Stored entries:
══════

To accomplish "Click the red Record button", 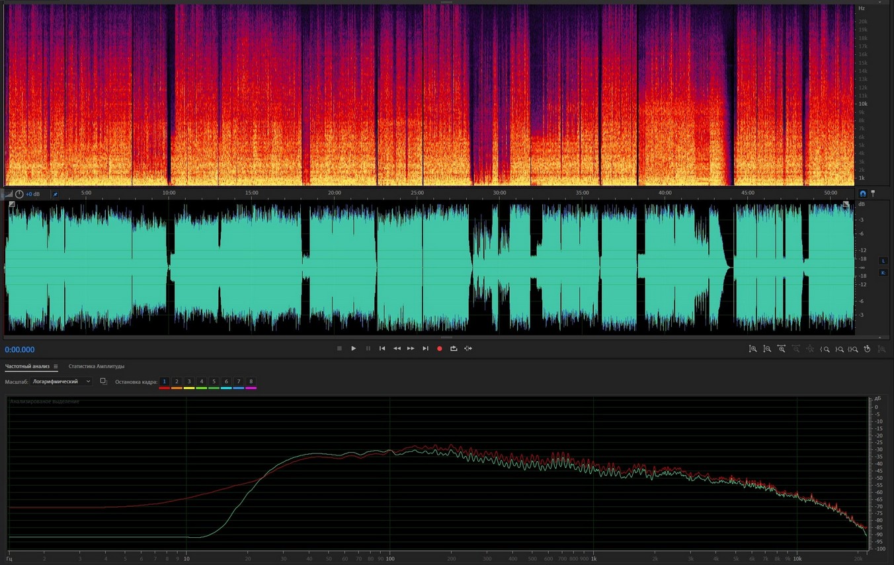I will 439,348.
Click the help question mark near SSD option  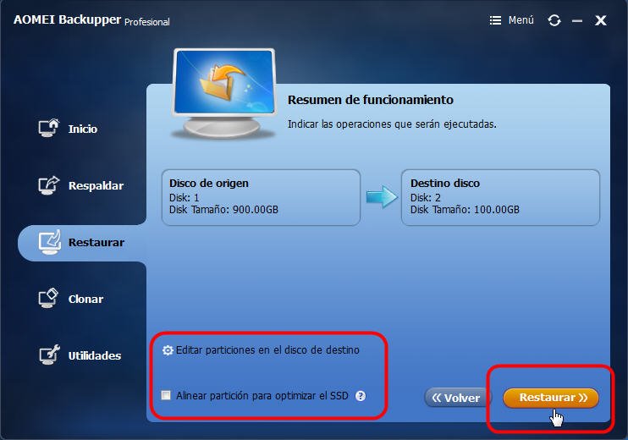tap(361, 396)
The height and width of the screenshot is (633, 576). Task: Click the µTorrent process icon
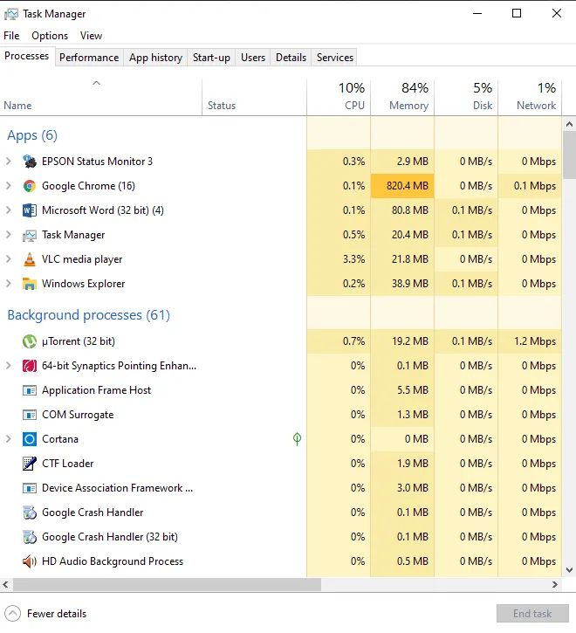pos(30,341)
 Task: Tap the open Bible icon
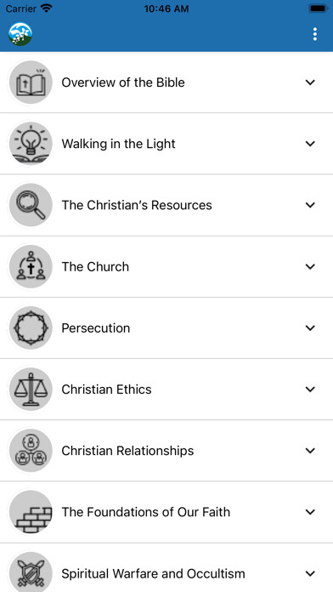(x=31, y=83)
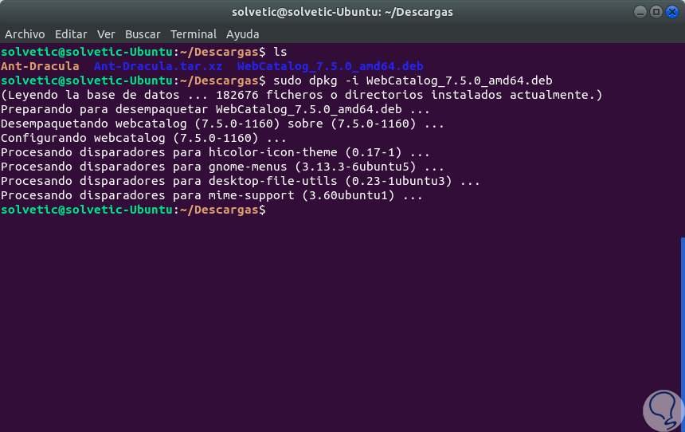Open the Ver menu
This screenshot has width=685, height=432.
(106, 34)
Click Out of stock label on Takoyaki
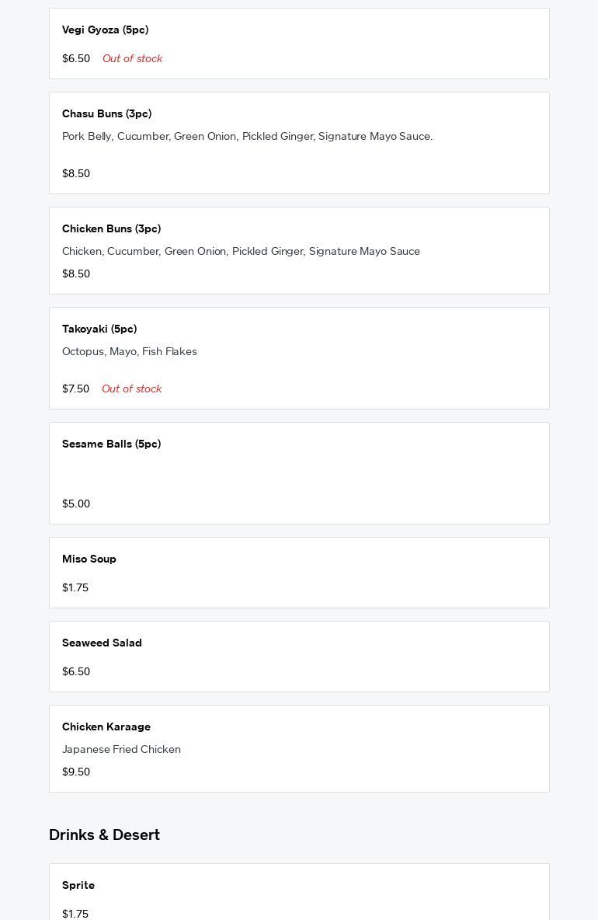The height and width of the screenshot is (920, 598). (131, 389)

══════

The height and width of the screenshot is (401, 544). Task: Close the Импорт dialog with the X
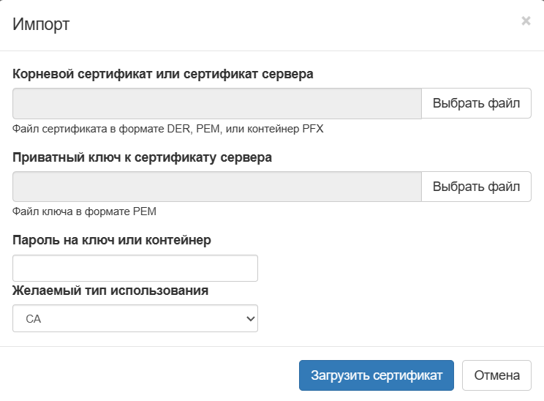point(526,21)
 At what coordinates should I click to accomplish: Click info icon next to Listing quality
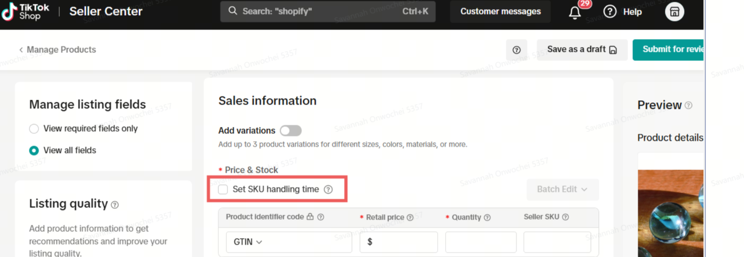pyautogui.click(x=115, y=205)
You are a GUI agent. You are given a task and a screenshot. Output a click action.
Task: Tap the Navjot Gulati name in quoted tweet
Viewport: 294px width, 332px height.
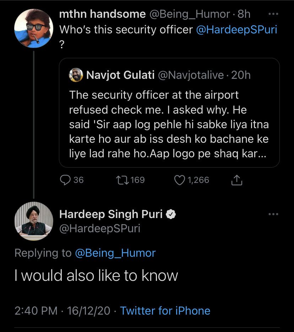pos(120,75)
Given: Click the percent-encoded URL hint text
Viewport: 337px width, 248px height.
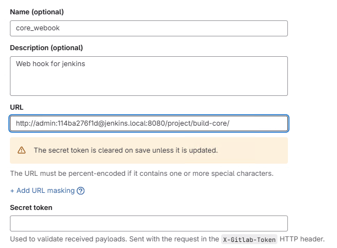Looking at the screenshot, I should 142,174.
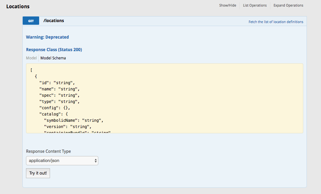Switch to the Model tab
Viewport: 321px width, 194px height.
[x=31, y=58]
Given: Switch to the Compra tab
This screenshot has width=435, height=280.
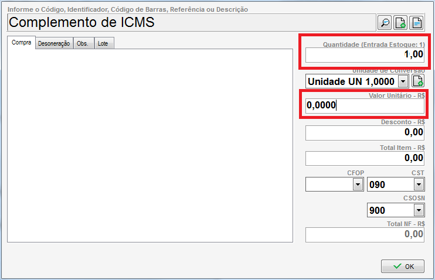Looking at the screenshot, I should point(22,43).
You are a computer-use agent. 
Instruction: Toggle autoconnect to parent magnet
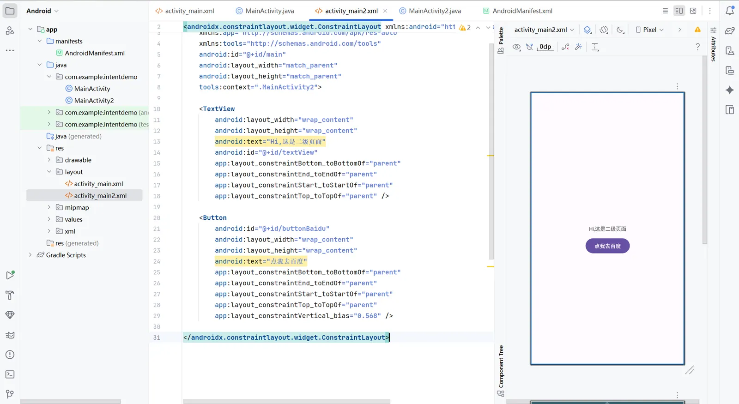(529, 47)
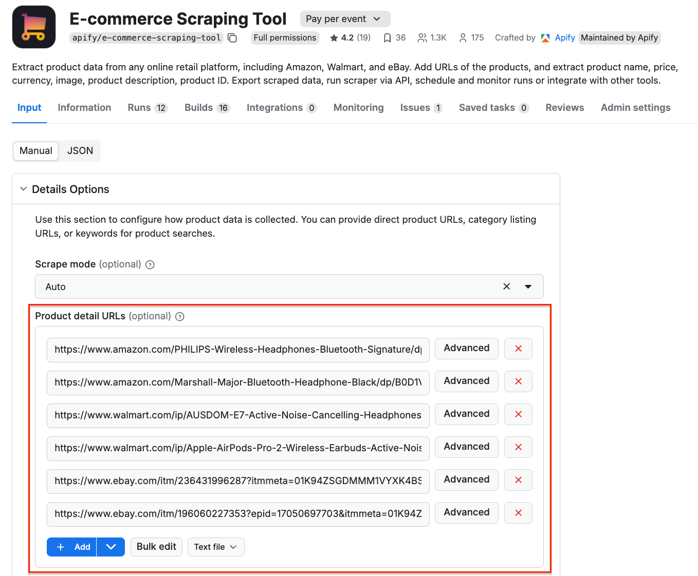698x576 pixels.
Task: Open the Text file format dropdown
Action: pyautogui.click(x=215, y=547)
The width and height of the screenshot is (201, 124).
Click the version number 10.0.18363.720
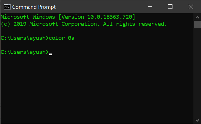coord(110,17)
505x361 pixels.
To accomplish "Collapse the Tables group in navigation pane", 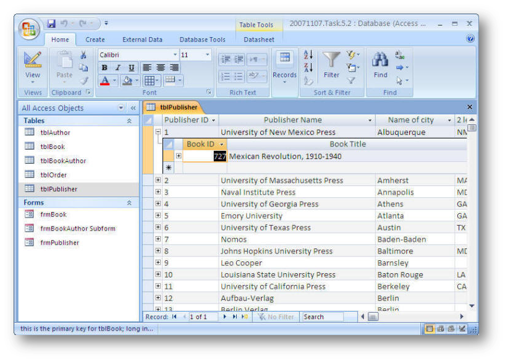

══════

■ Aim of the exercise ■
If a line in the entries above holds the word "agent", count it; then report the total alone.

■ Solution to this problem ■
2